Villetta con ospiti, il nuovo film di Ivano De Matteo, sembra ispirarsi al lascito di un film italiano indispensabile e molto dimenticato come Signore e signori di Pietro Germi, che aveva già fatto della borghesia del Nordest italiano un bersaglio da colpire attraverso un campionario di umanità grottesca e meschina. Un modello rispetto al quale il regista, affiancato come d’abitudine in sceneggiatura dalla compagna Valentina Ferlan, tiene le proprie ambizioni considerevolmente più basse, scegliendo di sottolineare soprattutto uno squarcio di solitudine e benessere sociale che cela magagne ben più grandi.
Villetta con ospiti è infatti un film che non ha strepiti né voli pindarici, cui manca forse uno scarto di forma e di senso per riuscire ad abbracciare l’universale a partire dal particolare. Anche il punto di partenza dichiarato (i sette peccati capitali) appare piuttosto labile, ma il racconto ha in compenso una sua secchezza e una misura, entrambe asciutte e disperate. Siamo nei territori del noir in interni, un po’ come nel suo precedente I nostri ragazzi, con uno sottofondo di abbrutimento morale e colpe condivise con le quali ben pochi personaggi sembrano essere scesi a patti, a cominciare dallo stentoreo pater familias di Marco Giallini.
La psicologia più tremante e inquieta è però quella della madre di Michela Cescon, attrice che fin da Primo amore di Matteo Garrone ha dimostrato di sapersi mettere a nudo senza paraurti: la sua Diletta è una donna che tenta di sopperire alla depressione con un buonismo caritatevole di facciata e che a forza di nascondere la polvere sotto il tappeto si ritrova a farsi carico di uno fatto tanto tragico quanto casuale che rimescolerà gli equilibri e i destini di tutti. Il suo gesto permette a Villetta con ospiti di intercettare il tema di un’italianità arroccata sui propri privilegi che non riesce a fare i conti con l’alterità della presenza straniera nel nostro paese e spera, attraverso il solo denaro, di poter comprare tutto e tutti.

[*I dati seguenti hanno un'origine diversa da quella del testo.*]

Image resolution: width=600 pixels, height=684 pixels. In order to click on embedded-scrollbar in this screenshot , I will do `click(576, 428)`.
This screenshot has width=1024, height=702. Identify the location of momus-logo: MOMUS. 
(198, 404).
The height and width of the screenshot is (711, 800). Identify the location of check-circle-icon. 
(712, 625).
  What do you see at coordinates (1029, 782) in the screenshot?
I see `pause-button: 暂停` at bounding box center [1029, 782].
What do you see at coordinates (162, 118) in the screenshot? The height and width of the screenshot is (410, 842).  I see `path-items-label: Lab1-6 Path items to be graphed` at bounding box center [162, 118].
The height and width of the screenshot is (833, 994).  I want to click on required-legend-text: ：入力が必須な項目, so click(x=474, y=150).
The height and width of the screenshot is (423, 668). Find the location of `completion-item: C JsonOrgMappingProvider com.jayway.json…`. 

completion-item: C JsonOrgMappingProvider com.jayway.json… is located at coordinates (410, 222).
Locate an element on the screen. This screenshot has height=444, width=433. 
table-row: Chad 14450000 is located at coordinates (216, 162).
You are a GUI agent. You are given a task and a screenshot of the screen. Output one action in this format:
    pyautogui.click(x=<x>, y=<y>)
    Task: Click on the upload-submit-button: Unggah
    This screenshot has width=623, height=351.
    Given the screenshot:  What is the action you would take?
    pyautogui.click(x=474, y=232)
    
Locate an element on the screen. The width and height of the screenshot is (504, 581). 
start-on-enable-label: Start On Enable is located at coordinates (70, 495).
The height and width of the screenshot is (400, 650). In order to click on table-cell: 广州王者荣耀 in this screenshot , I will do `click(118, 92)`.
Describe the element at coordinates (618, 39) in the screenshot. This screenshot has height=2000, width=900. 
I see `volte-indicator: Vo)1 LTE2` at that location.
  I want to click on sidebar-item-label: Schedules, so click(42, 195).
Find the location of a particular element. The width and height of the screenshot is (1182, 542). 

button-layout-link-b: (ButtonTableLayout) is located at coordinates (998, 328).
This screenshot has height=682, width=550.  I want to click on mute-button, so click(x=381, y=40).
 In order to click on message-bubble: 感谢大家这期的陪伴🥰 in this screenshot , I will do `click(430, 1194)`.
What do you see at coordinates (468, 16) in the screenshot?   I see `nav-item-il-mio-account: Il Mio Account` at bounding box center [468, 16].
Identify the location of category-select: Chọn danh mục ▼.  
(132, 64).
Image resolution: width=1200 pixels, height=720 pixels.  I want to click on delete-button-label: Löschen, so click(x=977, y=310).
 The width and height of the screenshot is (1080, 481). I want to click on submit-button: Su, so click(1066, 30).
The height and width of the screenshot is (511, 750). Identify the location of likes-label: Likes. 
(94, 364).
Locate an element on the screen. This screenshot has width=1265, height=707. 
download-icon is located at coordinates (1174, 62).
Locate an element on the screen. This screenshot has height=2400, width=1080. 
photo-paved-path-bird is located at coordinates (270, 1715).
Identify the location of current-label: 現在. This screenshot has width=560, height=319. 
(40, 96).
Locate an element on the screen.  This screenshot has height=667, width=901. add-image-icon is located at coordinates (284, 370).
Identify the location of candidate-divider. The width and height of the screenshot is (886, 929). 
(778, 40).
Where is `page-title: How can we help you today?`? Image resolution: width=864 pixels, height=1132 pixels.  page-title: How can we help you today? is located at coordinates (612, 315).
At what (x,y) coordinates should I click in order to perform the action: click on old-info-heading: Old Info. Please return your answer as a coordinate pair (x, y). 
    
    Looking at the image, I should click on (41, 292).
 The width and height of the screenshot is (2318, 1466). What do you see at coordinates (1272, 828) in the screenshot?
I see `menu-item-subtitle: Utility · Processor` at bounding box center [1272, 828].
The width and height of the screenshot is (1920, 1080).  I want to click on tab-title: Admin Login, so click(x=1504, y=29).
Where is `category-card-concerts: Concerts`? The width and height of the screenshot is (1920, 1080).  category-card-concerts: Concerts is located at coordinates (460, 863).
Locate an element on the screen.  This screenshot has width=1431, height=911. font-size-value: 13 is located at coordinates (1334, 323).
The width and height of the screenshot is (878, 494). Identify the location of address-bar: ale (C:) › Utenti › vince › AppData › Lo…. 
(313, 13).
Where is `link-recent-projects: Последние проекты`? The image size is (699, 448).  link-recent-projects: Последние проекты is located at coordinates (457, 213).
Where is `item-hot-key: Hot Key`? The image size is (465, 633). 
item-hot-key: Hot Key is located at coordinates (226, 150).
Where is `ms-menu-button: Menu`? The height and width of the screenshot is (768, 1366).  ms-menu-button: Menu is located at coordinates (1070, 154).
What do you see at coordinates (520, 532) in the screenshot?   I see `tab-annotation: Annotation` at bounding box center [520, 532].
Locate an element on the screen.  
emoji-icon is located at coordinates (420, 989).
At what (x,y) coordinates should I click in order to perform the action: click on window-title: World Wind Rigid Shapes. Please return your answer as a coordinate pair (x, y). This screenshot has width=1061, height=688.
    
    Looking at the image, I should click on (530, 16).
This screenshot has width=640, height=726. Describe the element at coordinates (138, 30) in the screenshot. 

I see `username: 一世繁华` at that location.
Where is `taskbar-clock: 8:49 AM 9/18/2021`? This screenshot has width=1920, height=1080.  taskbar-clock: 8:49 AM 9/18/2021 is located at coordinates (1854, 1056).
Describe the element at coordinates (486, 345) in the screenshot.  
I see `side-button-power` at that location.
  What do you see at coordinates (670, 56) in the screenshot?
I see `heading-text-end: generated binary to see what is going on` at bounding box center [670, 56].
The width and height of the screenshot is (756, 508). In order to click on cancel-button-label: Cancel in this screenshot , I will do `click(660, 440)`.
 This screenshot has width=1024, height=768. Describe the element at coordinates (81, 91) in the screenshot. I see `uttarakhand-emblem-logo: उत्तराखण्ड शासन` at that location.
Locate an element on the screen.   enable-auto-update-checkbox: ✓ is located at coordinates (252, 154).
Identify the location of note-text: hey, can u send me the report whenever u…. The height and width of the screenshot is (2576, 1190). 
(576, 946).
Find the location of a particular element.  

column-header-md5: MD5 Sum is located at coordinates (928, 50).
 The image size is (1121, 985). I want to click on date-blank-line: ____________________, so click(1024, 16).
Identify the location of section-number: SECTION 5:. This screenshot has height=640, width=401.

Un messaggio indubbiamente didascalico, talvolta perfino scolpito nella pietra a tal punto da risultare preordinato e meccanico, ma mandato in porto dal film di Di Matteo con uno sguardo non di rado attento non solo agli ambienti, asfissianti e cupissimi nella loro assenza di redenzione, ma anche a certe ombrose contraddizioni (e contrattazioni) dell’animo umano, che quando fanno capolino sullo schermo permettono alla storia di agguantare delle sfumature in più, riscattando attraverso la doppiezza il manicheismo in agguato. I personaggi migliori, in tal senso, sono quelli del poliziotto meridionale interpretato da un eccellente Massimiliano Gallo, alle prese con un’ottima prova di scarnificata e ruvida sottrazione, e la madre rumena di Cristina Flutur, indimenticabile nel suo esordio cinematografico Oltre le colline del connazionale Cristian Mungiu.